EXERCISE INSTRUCTIONS:
Look below for the line containing "Instruction: Collapse the Frames category" and the line containing "The height and width of the screenshot is (850, 1400)."; repeat exactly those two lines and all lines between them, and nothing else.
::: DATASET EXTRACT :::
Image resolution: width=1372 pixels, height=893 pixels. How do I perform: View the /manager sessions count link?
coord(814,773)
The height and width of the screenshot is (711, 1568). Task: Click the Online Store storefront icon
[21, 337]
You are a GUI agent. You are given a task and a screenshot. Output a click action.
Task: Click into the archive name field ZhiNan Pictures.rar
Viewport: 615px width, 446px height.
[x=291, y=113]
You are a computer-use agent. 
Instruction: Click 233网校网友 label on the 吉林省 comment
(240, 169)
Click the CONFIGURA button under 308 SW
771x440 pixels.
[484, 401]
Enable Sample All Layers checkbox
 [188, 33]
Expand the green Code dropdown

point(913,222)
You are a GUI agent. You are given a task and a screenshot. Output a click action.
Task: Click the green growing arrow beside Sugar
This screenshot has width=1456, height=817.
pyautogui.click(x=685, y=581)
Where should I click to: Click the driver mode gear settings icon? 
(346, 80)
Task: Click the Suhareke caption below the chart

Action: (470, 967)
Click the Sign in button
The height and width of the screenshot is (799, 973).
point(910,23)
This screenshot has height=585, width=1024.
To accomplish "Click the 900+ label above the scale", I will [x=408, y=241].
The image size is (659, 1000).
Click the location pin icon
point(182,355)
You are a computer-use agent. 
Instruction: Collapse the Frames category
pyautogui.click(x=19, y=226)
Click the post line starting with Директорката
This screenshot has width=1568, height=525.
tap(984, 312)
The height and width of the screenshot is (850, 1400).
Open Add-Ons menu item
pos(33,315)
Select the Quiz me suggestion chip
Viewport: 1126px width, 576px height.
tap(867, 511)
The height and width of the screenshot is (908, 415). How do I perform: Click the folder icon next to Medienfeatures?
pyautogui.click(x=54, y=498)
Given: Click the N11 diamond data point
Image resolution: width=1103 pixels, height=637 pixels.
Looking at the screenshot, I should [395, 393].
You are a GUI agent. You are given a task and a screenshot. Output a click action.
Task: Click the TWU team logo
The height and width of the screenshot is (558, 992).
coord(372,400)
:::
OUTPUT BELOW:
Instruction: Collapse the Frames category
pyautogui.click(x=19, y=226)
Click the post line starting with Директорката
This screenshot has width=1568, height=525.
tap(984, 312)
The height and width of the screenshot is (850, 1400).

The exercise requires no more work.